1月21日まで開催中の「見る前に跳べ 日本の新進作家vol.20」は現代写真家ながら、4人ともなかなかおもしろかった。一番よかったのは最後のうつゆみこで、人間と動物(のフェイク?)を組み合わせた摩訶不思議な写真を作る。例えば大きな赤いインコの首が人間の胴体につながっている。そしてその手は黒い鶏を持っている。周囲には野生の動物が散らばっている。
まるでアンリ・ルソーの現代写真版といった趣で、人形なども加わって相当に危ないお祭り感が炸裂している。そのほかの3人も夜の繁華街に生きる人々を撮った星玄人などなかなか見ていて飽きない。選んだ学芸員が私の趣味に近いのかもしれない。
同時期に一つ下の2階で開催中の「即興 ホンマタカシ」はピンホールカメラで撮ったぼんやりした倒立像の建物や富士山などが並んでいる。建築物の一室をピンホールカメラにして撮ったもののようだが、正直なのところ私にはあまりよくわからない。
写真前史に挑む姿勢なのかもしれないが、かつて郊外のマンション群をクールに撮っていたこの写真家が、「即興」で富士山や広島平和記念資料館をさかさまの青っぽい像に収めているとは、正直面食らってしまった。
その後、隣の恵比寿ガーデンシネマに移動して「ポーランド映画祭」でイェジー・スコリモフスキの『バリエラ』(1966)復元版。これは1985年留学中に東欧映画史の課題のためにパリ郊外で見て以来で、その白黒の美しい画面構成は2つの写真展を吹き飛ばした。内容は、ある学生が友人たちと頭から落ちる奇妙なゲームに勝って、スーツケースとサーベルを持って旅に出るもの。

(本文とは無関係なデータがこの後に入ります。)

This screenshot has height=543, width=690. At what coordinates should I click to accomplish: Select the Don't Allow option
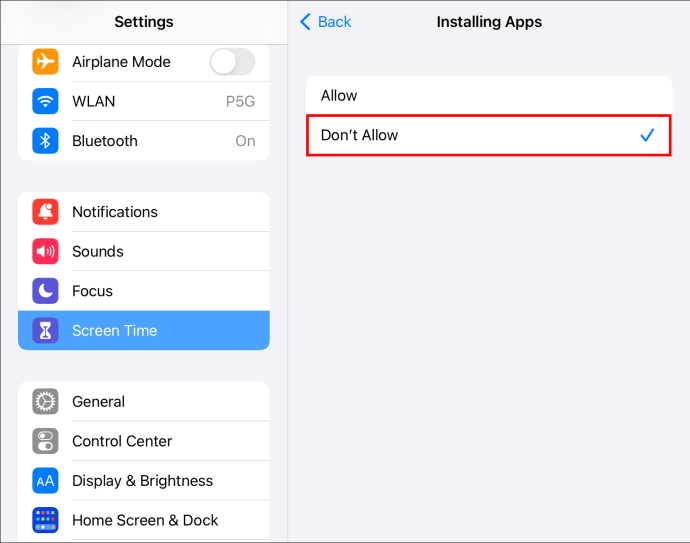point(488,135)
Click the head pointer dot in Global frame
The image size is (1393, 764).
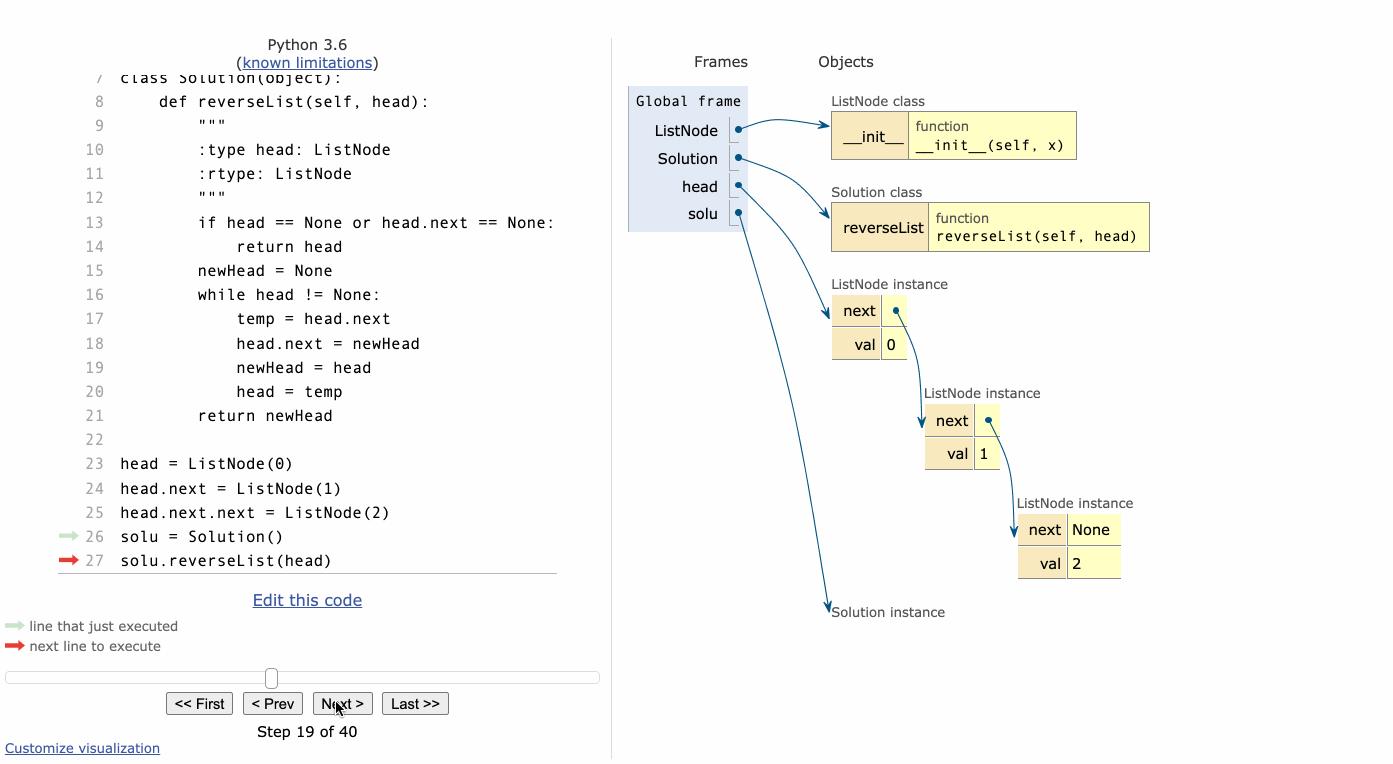[739, 186]
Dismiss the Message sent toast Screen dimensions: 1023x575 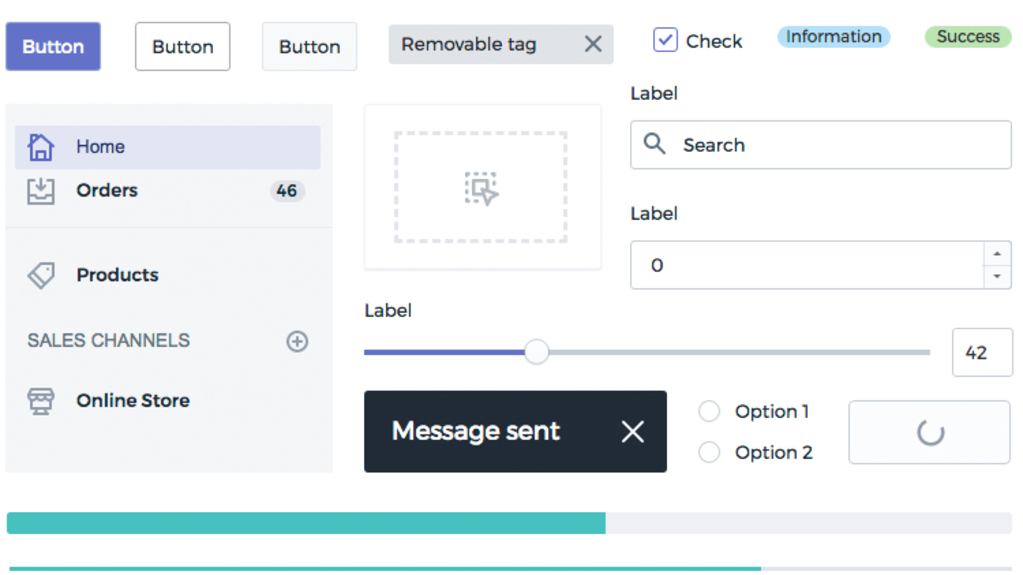tap(632, 431)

父親や年上の女と出会うが、大勢の学生たちやパーティの席で戦時中の歌を歌う大人たちに妨げられて、なかなか学生は前に進めない。ふとやってきた路面電車の女運転手に出会って仲良くなるが、今度は学生が姿を消す。周囲との軋轢を何とか振り切って旅立とうとする若者の姿がどこか抒情的だ。
その後に85歳のスコリモフスキが現れた。司会の質問に丁寧に答える。もともと有名なドキュメンタリー監督の脚本「空白地帯」を自分が書いたが、その監督は予算の半分を使って投げだした。プロデューサーに頼まれて残された予算で作った。毎日場面を即興で考えたが、2回もプロデューサーにやめたいと言った。
最近の映画の作風からもっと豪放磊落な感じをイメージしていたが、年のせいかずいぶん静かでまるで学者のようだった。